Set of tasks:
#1 In the essay about the documentary The Australian Dream, what sport did Adam Goodes play professionally?
#2 Please carry on the essay about the documentary The Australian Dream, picking up after its final sentence.

Document excerpt:
I’ve always found it hard to love Australia. On one hand it’s a place that has offered me so much – a peaceful upbringing, an affordable education and accessible healthcare, not to mention amazing friends, spectacular beaches and excellent soy piccolos. But I’ve always had a strong revulsion towards the place at the same time, which, paired with an acute guilt for feeling ungrateful, has made for a complicated relationship.
Watching the documentary The Australian Dream on the plane back from visiting Australia was an incredibly emotional experience, and just crystallised so much of my internal conflict with the country. The Australian Dream tells the story of footballer Adam Goodes, a story I had mostly missed, no doubt along with most people outside of the country.
Adam Goodes is a former professional player of Australian rules football, a sport I won’t even try to describe not least because I am allergic to spectator sports. Goodes also happens to be an Aboriginal Australian. Goodes experienced racial vilification during his career in a very public and open manner, and this film explores his story and the conversations it led to in Australian mainstream culture.

Dataset content:

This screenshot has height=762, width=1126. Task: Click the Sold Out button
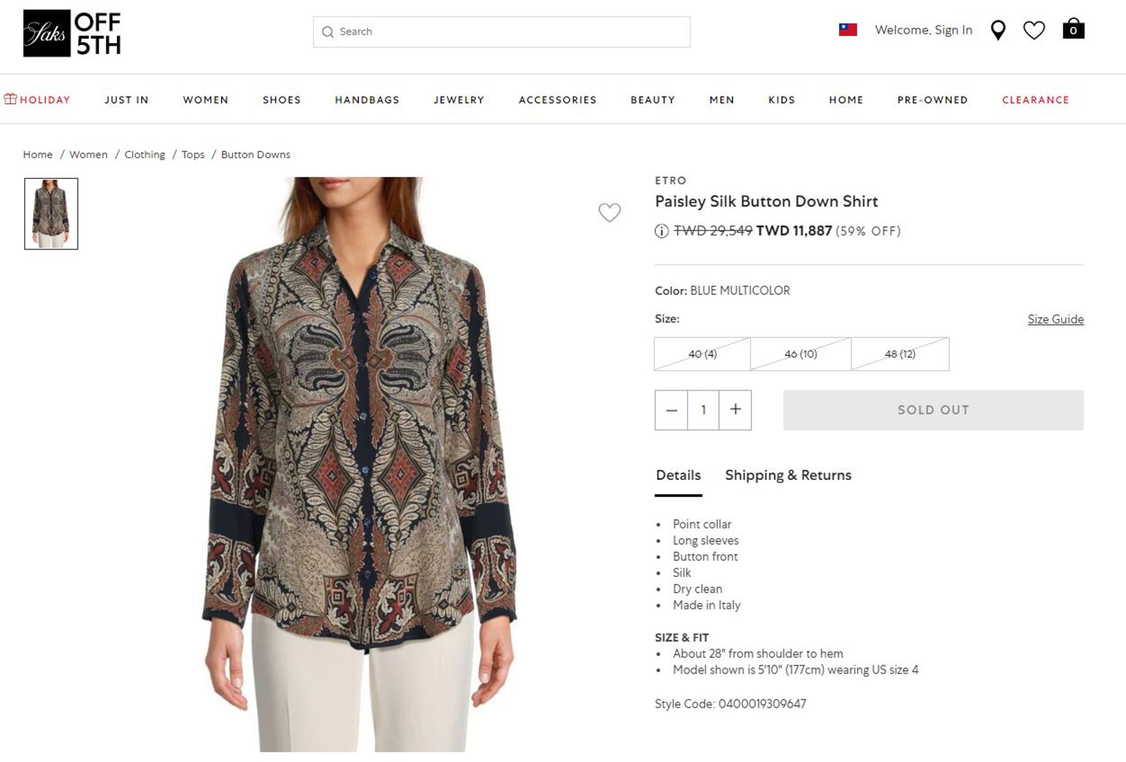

Results by task:
#1 Australian rules football.

#2
The film is written by Stan Grant, who is is a well known Australian journalist and author who has spent years as an international correspondent. He is incredibly eloquent and I urge anyone who is interested to read his books. The film features insightful interviews with Grant, as well as other Australian personalities including sports journalist Tracy Holmes (also Grant’s wife), Olympic gold medalist Nova Peris, TV presenter Eddie McGuire and many more.
Some reviews have criticised the technical aspects of the documentary, but in my opinion it is successful in telling the story of Goodes and presenting a surprisingly varied range of voices on the topic. Though I winced through scenes featuring conservative commentator Andrew Bolt and TV personality and ‘larrikin’ Sam Newman, they represent a section (majority?!) of Australia that I remember all too well from living there.
Obviously I can only speak to my experience, but in my experience Australia is not a country that has a healthy relationship with its past. Though I grew up there, and attended high school and university in Melbourne and Sydney, I probably know as much about the history of Indigenous Australians as someone who has never been there. No Aboriginal people attended my schools, and I never met an Aboriginal person until a few years ago in Mexico.
I always felt that this was wrong, messed up, but never really knew what to do about it. When I left Australia years ago in part I was leaving behind this dilemma, burying it out of sight, and looking elsewhere for belonging. It was too easy for me to write Australia off as an ignorant or racist place from a safe distance.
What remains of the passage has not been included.